Generative adversarial networks can already create content that is virtually indistinguishable from what’s generated by humans, whether it is text, images, video or music. Synthetic data-sets accumulate vast quantities of this sort of AI-generated content to form training data-sets that are then used to train AI models in exactly the same way that human generated content was being used previously. If successful, not only does this give us a virtually infinite supply of training data, it suffers from none of the intellectual property and data protection concerns that scraped content must contend with.

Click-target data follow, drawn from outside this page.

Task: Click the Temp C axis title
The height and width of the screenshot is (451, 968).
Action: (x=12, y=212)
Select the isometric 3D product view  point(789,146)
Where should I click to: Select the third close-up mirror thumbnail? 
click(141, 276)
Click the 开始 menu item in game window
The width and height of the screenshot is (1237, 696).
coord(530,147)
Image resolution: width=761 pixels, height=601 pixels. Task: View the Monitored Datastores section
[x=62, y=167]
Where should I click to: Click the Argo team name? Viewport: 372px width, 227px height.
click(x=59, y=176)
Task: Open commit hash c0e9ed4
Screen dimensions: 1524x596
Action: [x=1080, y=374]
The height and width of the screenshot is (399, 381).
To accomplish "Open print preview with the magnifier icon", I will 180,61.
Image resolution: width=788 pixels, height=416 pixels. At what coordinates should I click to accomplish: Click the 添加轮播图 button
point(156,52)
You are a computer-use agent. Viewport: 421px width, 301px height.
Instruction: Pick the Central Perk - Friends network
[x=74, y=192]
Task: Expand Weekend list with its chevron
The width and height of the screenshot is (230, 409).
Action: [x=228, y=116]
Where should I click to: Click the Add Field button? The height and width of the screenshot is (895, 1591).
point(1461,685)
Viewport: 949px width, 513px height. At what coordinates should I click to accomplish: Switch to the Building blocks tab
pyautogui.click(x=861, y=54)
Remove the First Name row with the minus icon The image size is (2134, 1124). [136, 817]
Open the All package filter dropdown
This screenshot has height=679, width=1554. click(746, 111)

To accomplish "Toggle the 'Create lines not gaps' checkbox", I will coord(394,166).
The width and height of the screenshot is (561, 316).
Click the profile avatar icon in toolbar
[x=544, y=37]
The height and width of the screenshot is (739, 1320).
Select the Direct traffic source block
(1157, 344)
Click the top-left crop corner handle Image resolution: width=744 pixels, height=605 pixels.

As promising as this sounds, it seems our enthusiasm was misplaced. According to a paper released earlier this month, when synthetic data is repeatedly used to train multiple generations of AI models, over time, both the quality and diversity of these underlying models have shown evidence of substantial degradation, a phenomenon the authors call Model Autophagy Disorder (or MAD for short). Which suggests that the more we rely on synthetic data for training our AI models, the greater is the likelihood that our artificial intelligence systems will in the fullness of time literally go mad.
Various different autophagous loops were identified by researchers depending on how much synthetic data had been included in the mix. In a fully synthetic loop, for example, the training data-set for each subsequent generation of the model consists solely of synthetic data sampled from previous generations. In this case, the quality and diversity of generative models was found to degrade noticeably with every subsequent generation. Where synthetic data is used for augmentation, the data-sets are made up of a combination of synthetic data sampled from previous generations of the model as well as some real data. In these cases, there is evidence that the use of real training data delays (but does not eliminate) degradation. It is only when training data-sets have a sufficient volume of fresh, real data mixed in with synthetic data that both the quality and diversity of these generative models remain stable over generations.
New Alternatives?
One way that has been suggested to mitigate these concerns is to have humans curate the synthetic data manually before it is deployed for training. The trouble is that when we do that, the humans carrying out this curation inevitably introduce their own biases into the data-set while making their selection. As a result, even though this approach would likely improve the quality of the AI models, it impacts diversity.
As remarkable as the progress of generative AI algorithms has been over the past year or so, unless we quickly do something to address these AI-training concerns, our rate of progress is likely to disappoint us. Unless some brand-new technology comes along to change things, our AI advances may grind to an unseemly halt.